To further complicate matters, the Third Circuit in Berrier v. Simplicity Manufacturing, Inc., 536 F.3d 38 (3d Cir. 2009) was recently confronted with yet another challenge to Pennsylvania’s approach to strict liability and § 402A.  After a thorough evaluation of the evolution of product liability law in Pennsylvania, and especially in light of the growing self-doubt within the Pennsylvania Supreme Court such as that expressed in Justice Saylor’s concurring opinion in Phillips and in the criticism in Mineral Products, the Third Circuit predicted that when presented with the opportunity to review the application of § 402A in Restatement (Second) of Torts, the Pennsylvania Supreme Court “would adopt the Restatement (Third) of Torts, §§ 1 and 2.” Berrier, 536 F.3d at 40.  This would bring Pennsylvania products liability law into alignment with most other states and would allow for a more rational and reasonable approach, allowing a jury to consider the totality of the circumstances, foreseeability and the reasonableness of a design or warning.  Berrier, 536 F.3d at 54-55.  As a result of Berrier, many expected the Supreme Court to utilize the opportunity to apply § 2 of the Restatement (Third) of Torts in place of § 402A of the Restatement (Second) in its recent review of Bugosh v. I.U. North America, Inc., 596 Pa. 265, 942 A.2d 897 (Pa. 2008).

III.                   The Supreme Court Missed Their Opportunity

The Pennsylvania Supreme Court certified an appeal in Bugosh, presumably to answer the only question presented by the Appellants:  Should § 402A of the Second Restatement or § 2 of the Third Restatement govern strict liability in Pennsylvania?  The trial court and the Superior Court both found for the appellee-plaintiff, with the Superior Court noting they were duty bound by precedent to adhere to the Second Restatement.  Bugosh v. Allen Refractories Co., 932 A.2d 901, 911 (Pa. Super. 2007) (“[U]nless our Supreme Court alters its approach to strict liability, we will continue to adhere to established principles”).  It was speculated that in light of the growing criticism and convoluted application produced in the wake of Azzarello, the Court would alter its approach and adopt the Restatement (Third), § 2, bringing strict liability in Pennsylvania in line with many other states, as well as provide uniformity across both the state and federal levels.
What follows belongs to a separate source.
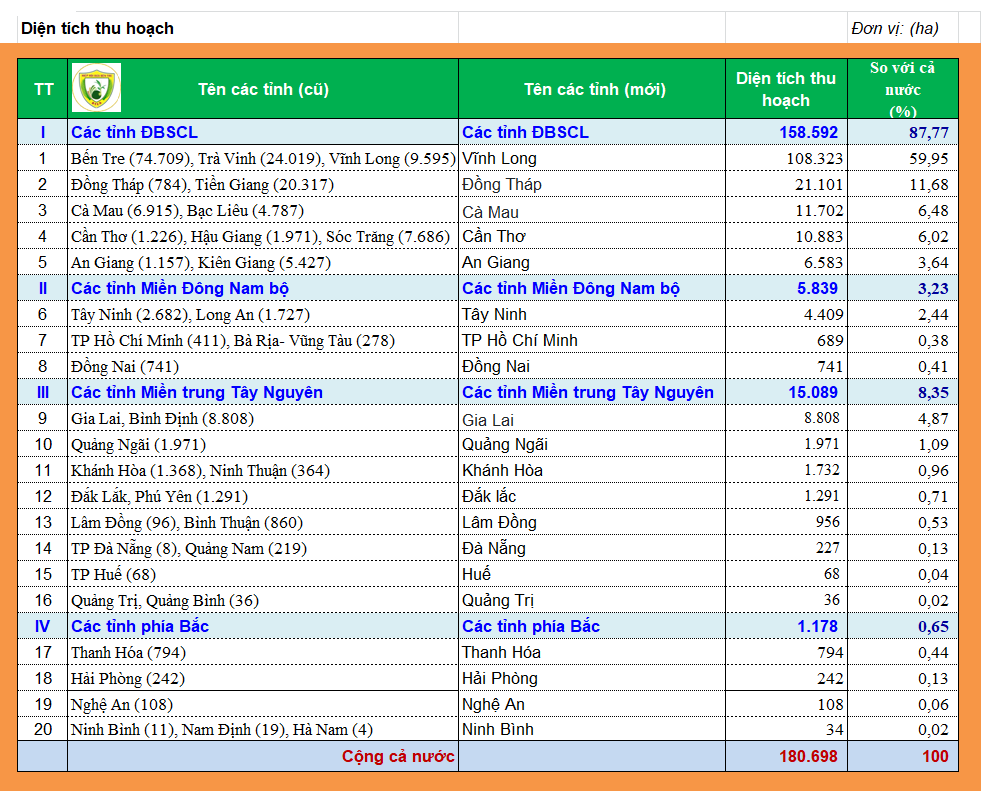Click the 'Đơn vị: (ha)' unit cell
The image size is (982, 793).
894,28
 The closely watched case resulted in an unexpected ending.  On June 16, 2009, the Supreme Court dismissed the appeal with no explanation and left the critical question of which law was appropriate in strict liability to the status quo.  Justice Saylor, who authored the concurrence in Phillips, penned a strong dissenting statement which was co-signed by Chief Justice Castille.  The dissent left little clue as to the reason for the dismissal, but outlined the incongruence that resulted from attempting to sever negligence and strict liability claims.  Justice Saylor stated that the “Third Restatement approach illuminates the most viable route to proving essential clarification and remediation, by: preserving traditional strict liability for manufacturing defects; endorsing a reasonableness-based, risk-utility balancing test as the standard for adjudging the defectiveness of product designs; and relegating the cost-benefit analysis to the jury.”  Bugosh, No. 7 WAP 2008 (Pa. 2008).  Currently, however, the Supreme Court has declined to adopt Justice Saylor’s approach, and the Restatement (Second) continues to govern in strict liability cases in state courts.
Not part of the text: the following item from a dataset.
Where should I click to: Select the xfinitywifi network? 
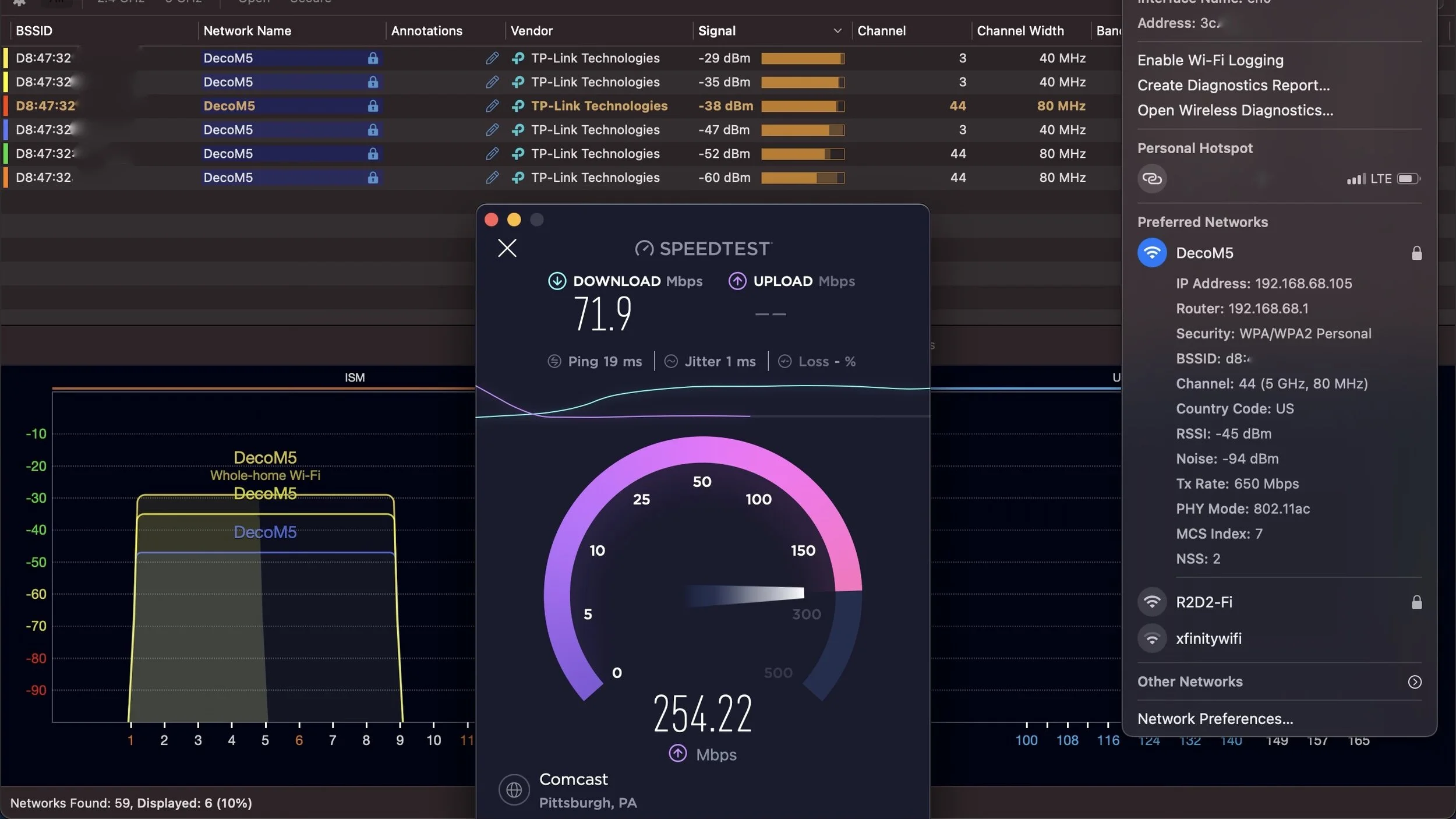(1208, 638)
IV.                    Conclusion

Strict liability law in Pennsylvania was poised for a radical change that was eagerly anticipated awaiting the decision in Bugosh.  Alas, it was not to be, and Pennsylvania will have to wait for another day for a rational approach to product liability issues in Pennsylvania state courts.  For now, in state courts, the old Azzarello-based form of strict liability continues, while the federal courts in Pennsylvania are bound by Berrier to apply the Restatement (Third).